DATASET EXCERPTS>
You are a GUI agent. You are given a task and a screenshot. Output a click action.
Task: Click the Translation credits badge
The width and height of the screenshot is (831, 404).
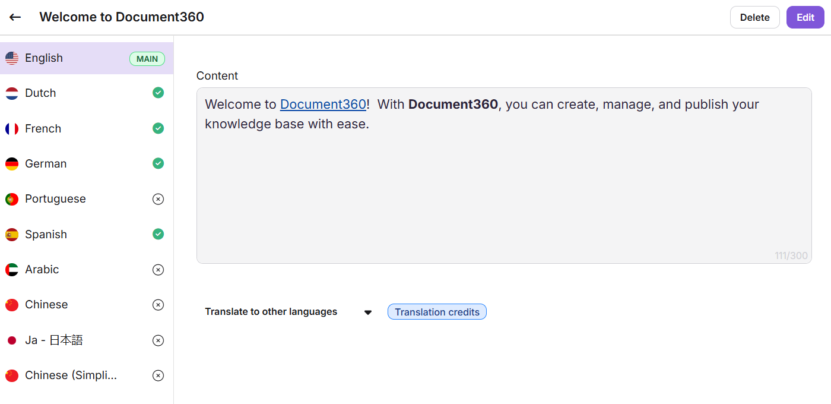click(437, 311)
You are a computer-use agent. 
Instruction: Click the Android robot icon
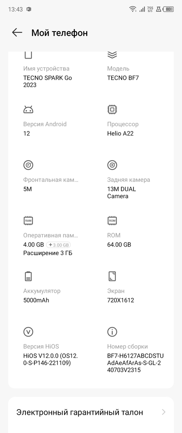point(28,110)
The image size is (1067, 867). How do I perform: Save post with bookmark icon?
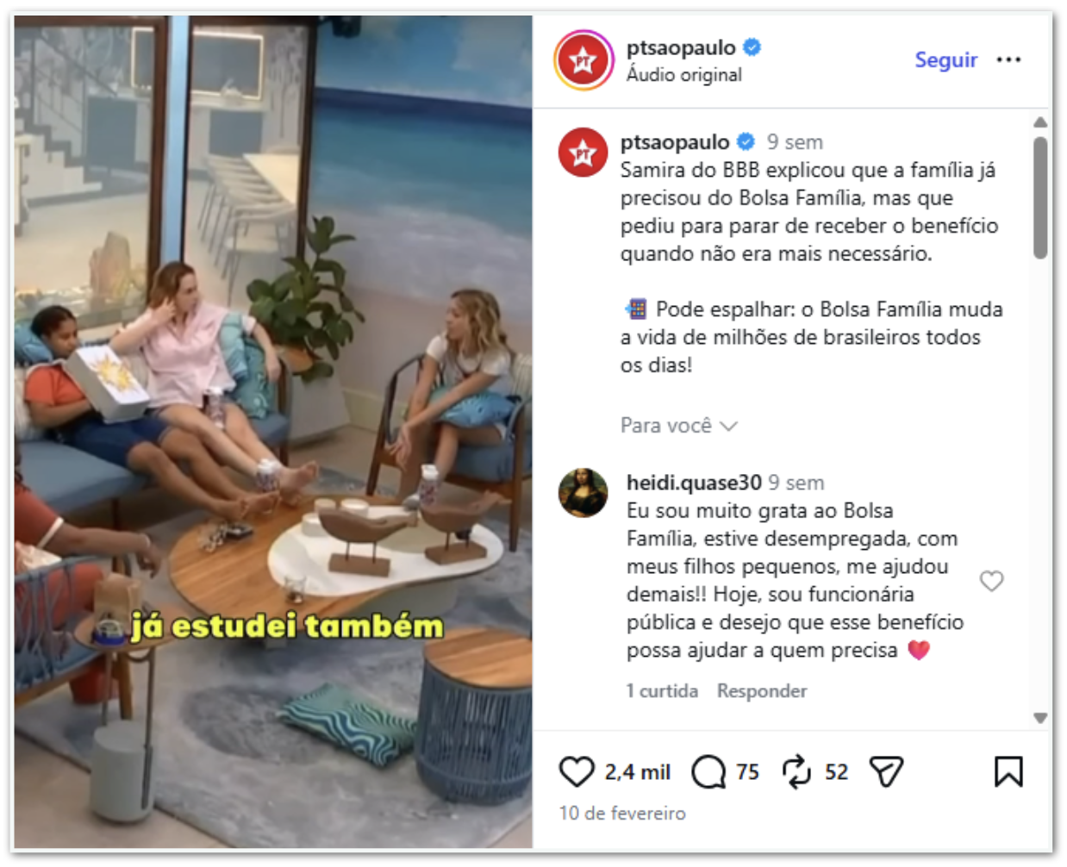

ACTIVITY> Output the entries above exactly. Do not include the pictures.

OUTPUT>
You are a GUI agent. You are given a task and a screenshot. Output a click action.
Task: Click the Translation credits badge
The width and height of the screenshot is (831, 404).
click(437, 311)
You are a computer-use agent. 
Instruction: Click the Android robot icon
point(28,110)
The image size is (1067, 867). How do I perform: Save post with bookmark icon?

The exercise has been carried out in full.